Copy out the material word for word, starting at the line that contains "Click the back" and continuing through the end of the material, with both of those lines included.

------------------------------------------------------------------------

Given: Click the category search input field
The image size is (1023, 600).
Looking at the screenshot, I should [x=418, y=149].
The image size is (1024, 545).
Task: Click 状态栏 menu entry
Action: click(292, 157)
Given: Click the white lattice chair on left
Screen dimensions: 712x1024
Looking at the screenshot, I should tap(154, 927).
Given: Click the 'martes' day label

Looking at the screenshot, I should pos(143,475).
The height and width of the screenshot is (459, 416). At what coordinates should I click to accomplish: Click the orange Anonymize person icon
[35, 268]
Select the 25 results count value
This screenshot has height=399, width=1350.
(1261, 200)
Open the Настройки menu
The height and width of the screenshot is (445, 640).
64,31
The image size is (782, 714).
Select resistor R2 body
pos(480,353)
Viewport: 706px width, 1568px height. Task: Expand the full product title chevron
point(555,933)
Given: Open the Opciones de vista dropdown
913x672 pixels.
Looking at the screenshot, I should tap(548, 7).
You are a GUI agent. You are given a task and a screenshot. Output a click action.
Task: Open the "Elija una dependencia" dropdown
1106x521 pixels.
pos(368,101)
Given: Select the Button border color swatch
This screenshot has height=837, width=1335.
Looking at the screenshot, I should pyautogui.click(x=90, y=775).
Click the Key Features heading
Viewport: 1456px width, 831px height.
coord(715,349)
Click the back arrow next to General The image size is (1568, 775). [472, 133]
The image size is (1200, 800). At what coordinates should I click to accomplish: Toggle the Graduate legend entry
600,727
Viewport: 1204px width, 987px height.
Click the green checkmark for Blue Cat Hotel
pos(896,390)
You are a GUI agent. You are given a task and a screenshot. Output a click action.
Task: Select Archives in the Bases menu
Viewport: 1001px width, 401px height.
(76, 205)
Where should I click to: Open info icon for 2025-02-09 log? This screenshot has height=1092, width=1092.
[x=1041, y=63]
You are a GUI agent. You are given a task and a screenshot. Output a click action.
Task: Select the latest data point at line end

------------------------------------------------------------------------

- _TASK ANSWER_
Click the back arrow next to General The image size is (1568, 775). [472, 133]
The image size is (1200, 800). At what coordinates should I click to accomplish: Toggle the Graduate legend entry
600,727
Viewport: 1204px width, 987px height.
Click the green checkmark for Blue Cat Hotel
pos(896,390)
You are a GUI agent. You are given a task and a screenshot. Output a click action.
Task: Select Archives in the Bases menu
Viewport: 1001px width, 401px height.
(76, 205)
Where should I click to: Open info icon for 2025-02-09 log? This screenshot has height=1092, width=1092.
[x=1041, y=63]
You are a GUI agent. You are given a task and a screenshot. Output a click action.
Task: Select the latest data point at line end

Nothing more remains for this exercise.